- [WHAT YOU ARE ASKED TO DO] Copy word for word the lines of the records below, beginning at the one with "Screen dimensions: 1456x817" and finishing at the one with "The image size is (1456, 819).", ends included, but none of the pictures.

(Stored records)
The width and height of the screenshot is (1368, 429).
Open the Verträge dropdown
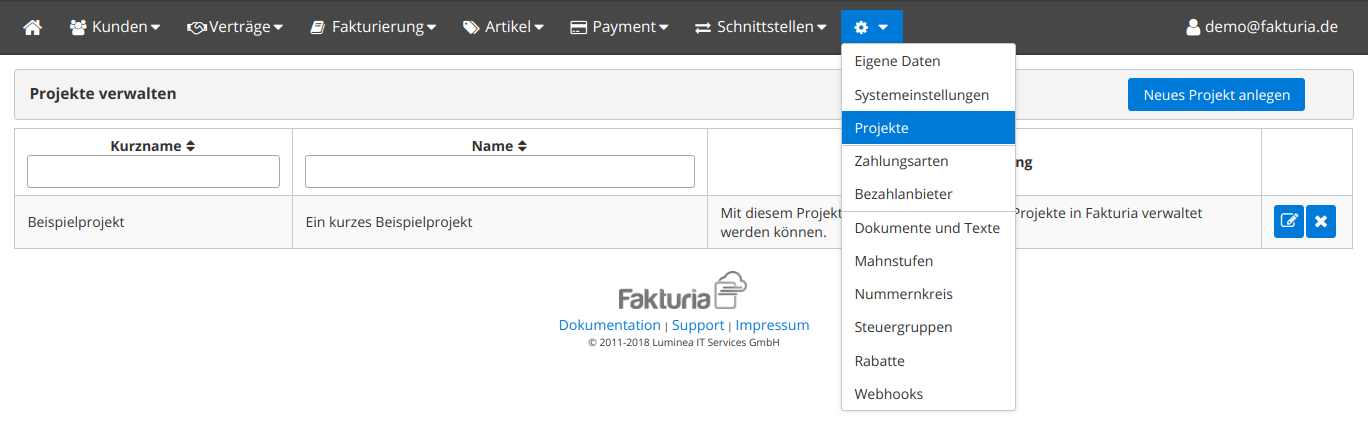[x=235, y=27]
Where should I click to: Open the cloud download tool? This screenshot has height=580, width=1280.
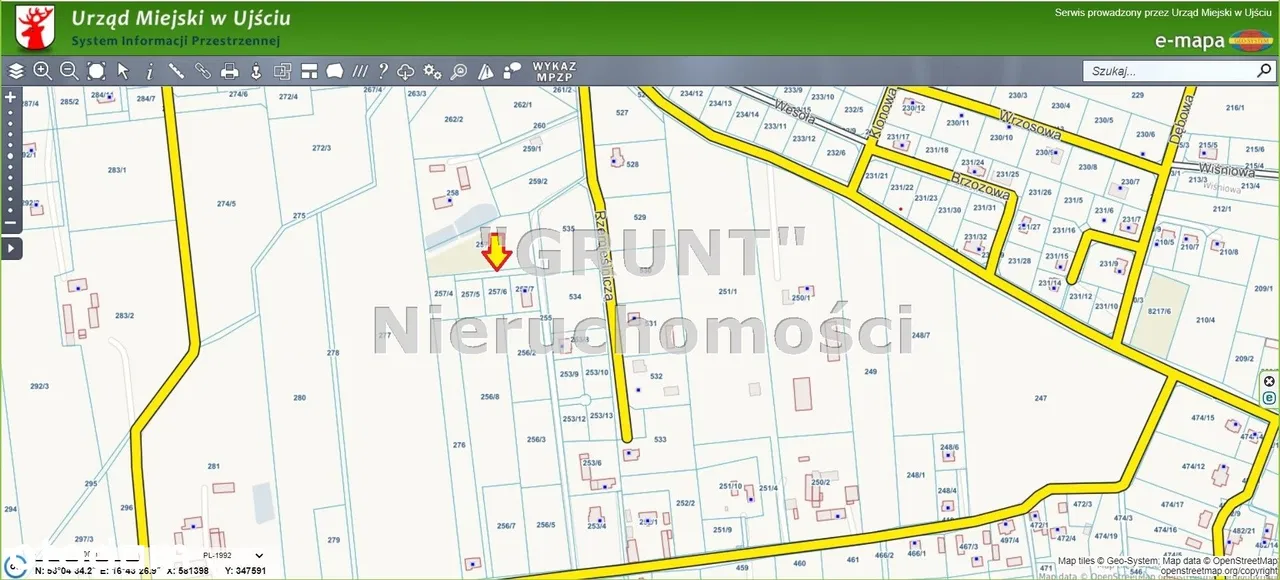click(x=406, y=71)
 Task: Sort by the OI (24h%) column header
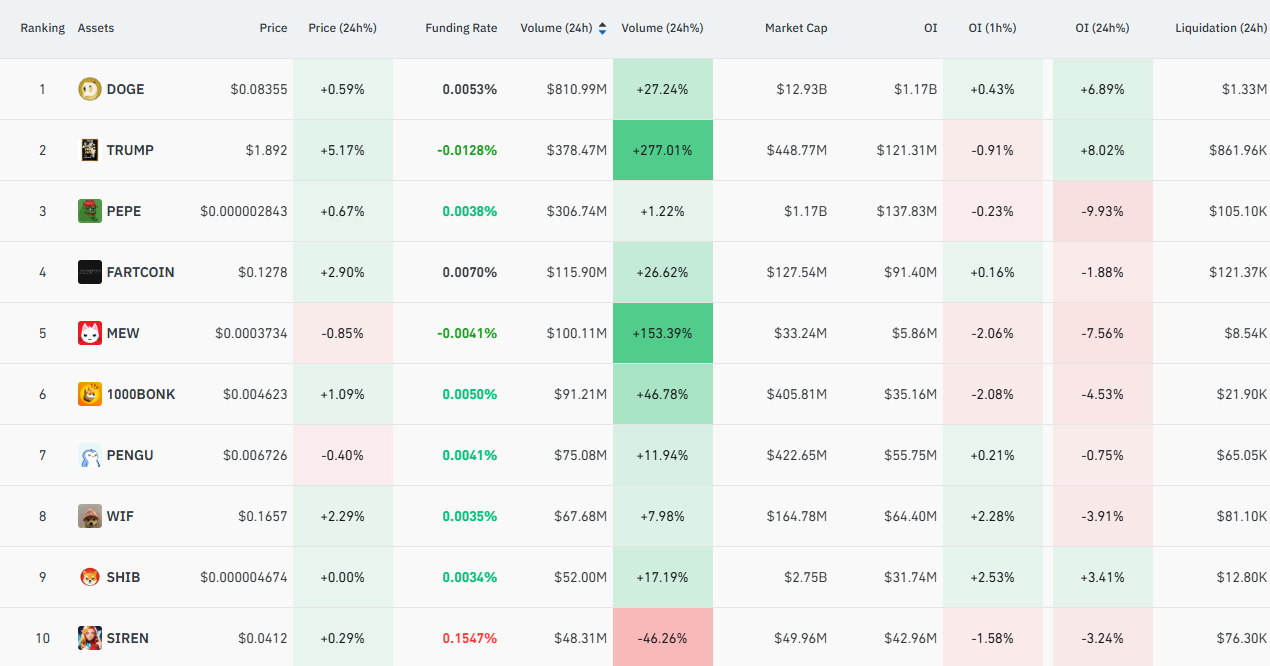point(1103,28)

* * *

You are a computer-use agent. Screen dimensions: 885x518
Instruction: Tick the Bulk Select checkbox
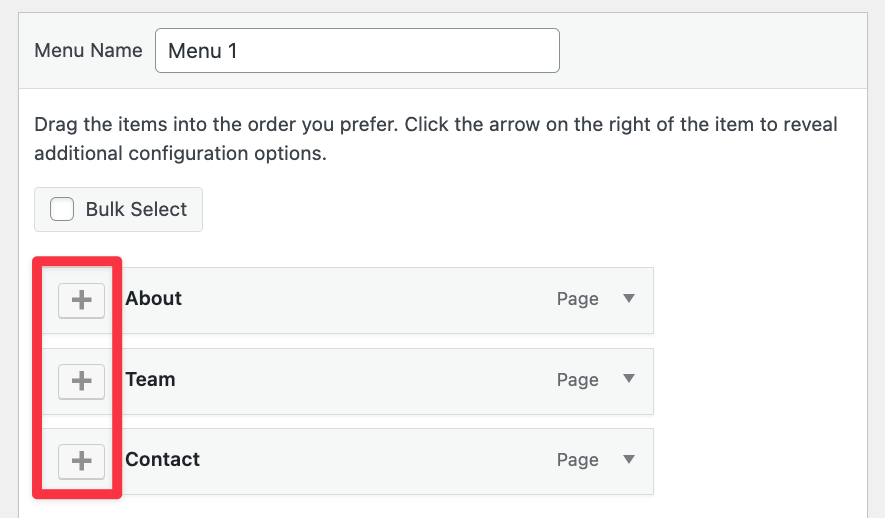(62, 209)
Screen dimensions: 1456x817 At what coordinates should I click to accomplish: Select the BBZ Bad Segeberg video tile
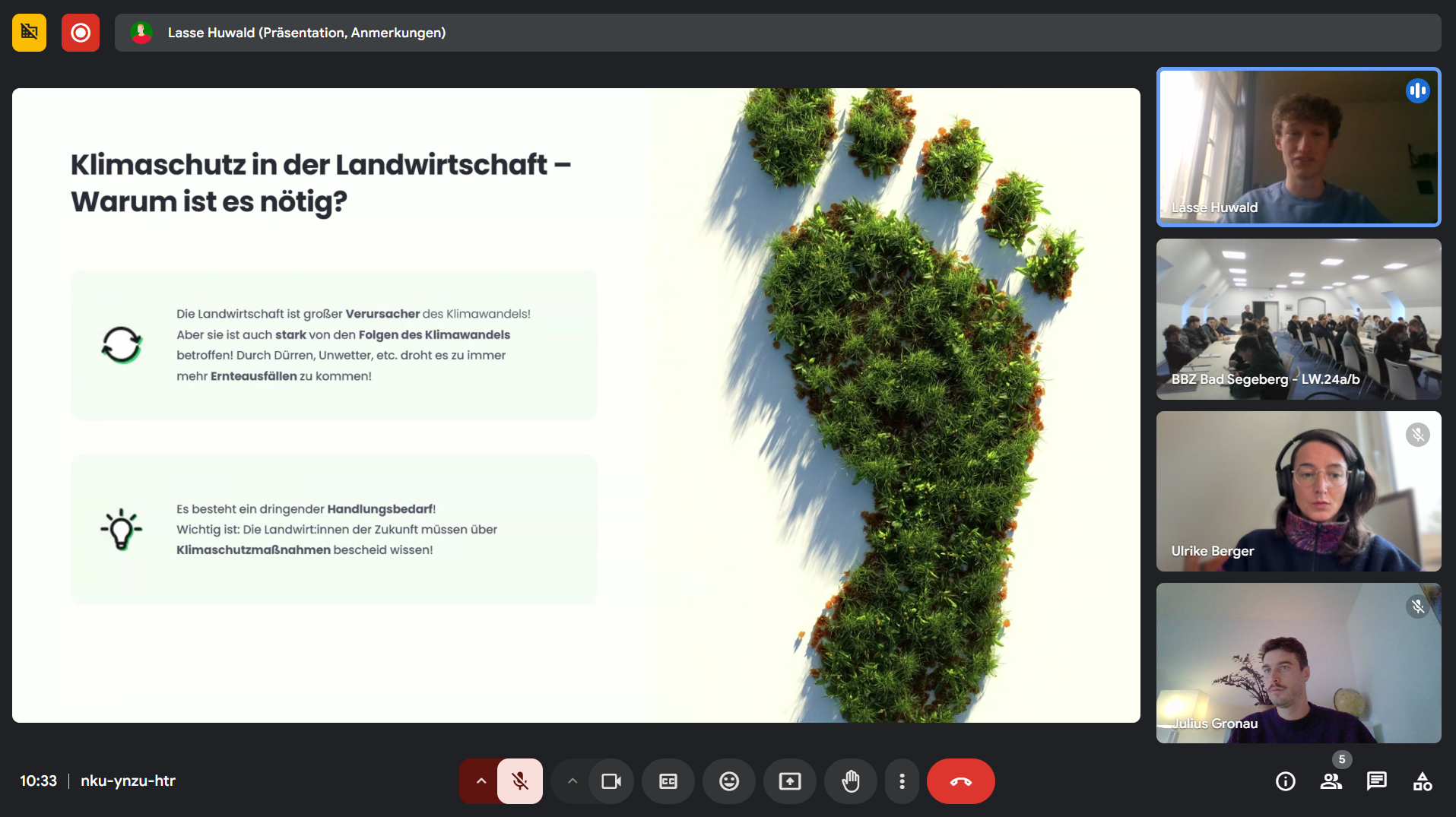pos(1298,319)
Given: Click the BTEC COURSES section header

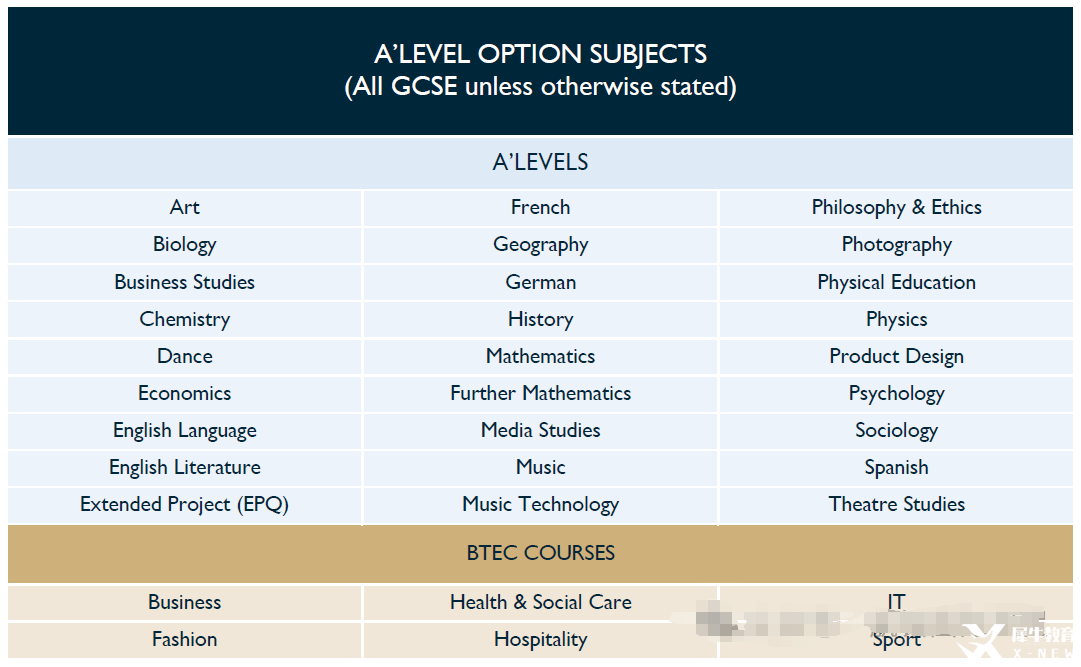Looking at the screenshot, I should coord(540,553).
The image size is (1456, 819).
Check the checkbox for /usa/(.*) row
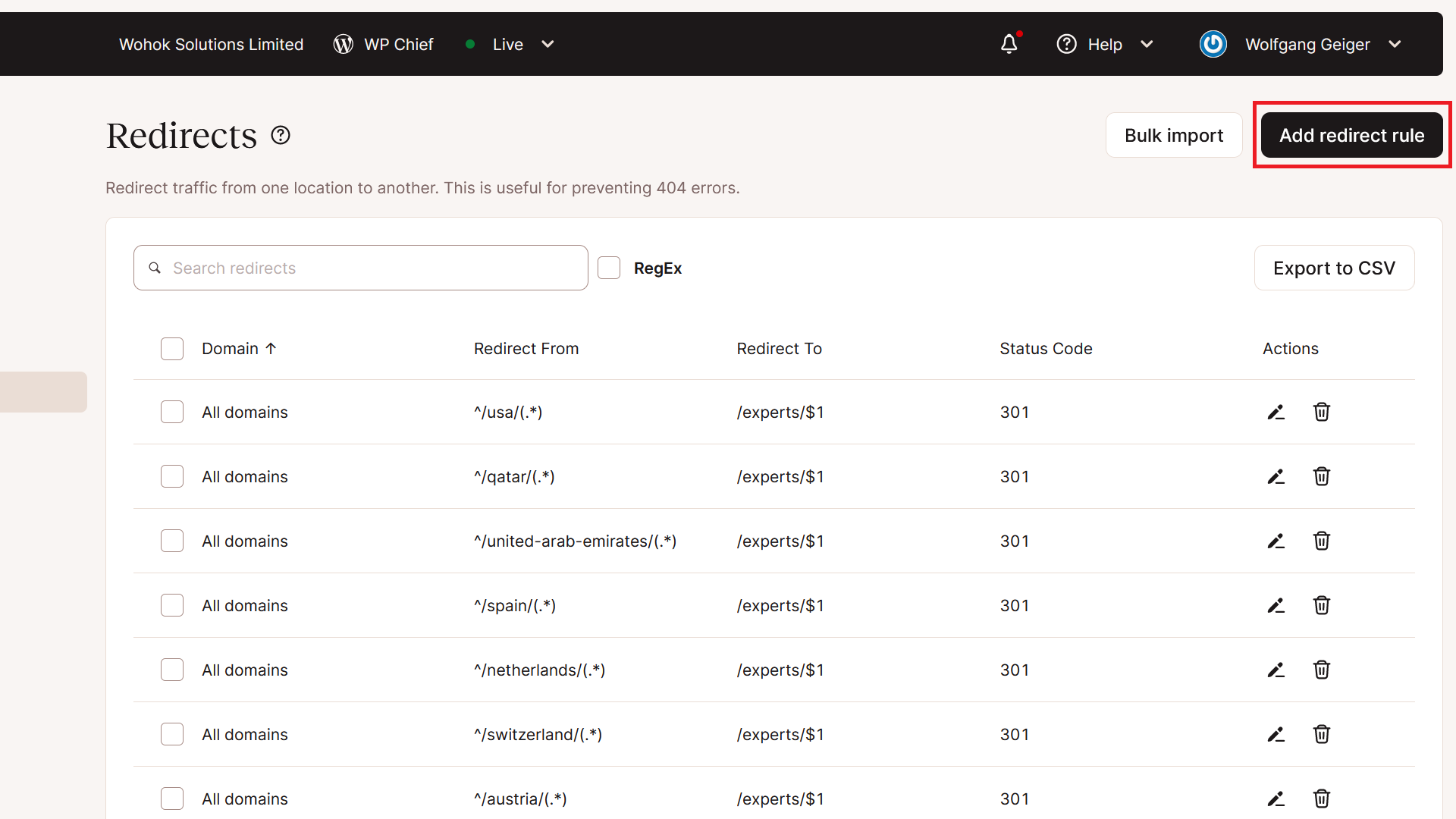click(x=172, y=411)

- [SOLUTION FOR THIS TASK]
Screen dimensions: 1456x817 At what coordinates should I click to accomplish: Select the BBZ Bad Segeberg video tile
pos(1298,319)
Given: Click the BTEC COURSES section header

Looking at the screenshot, I should coord(540,553).
The image size is (1456, 819).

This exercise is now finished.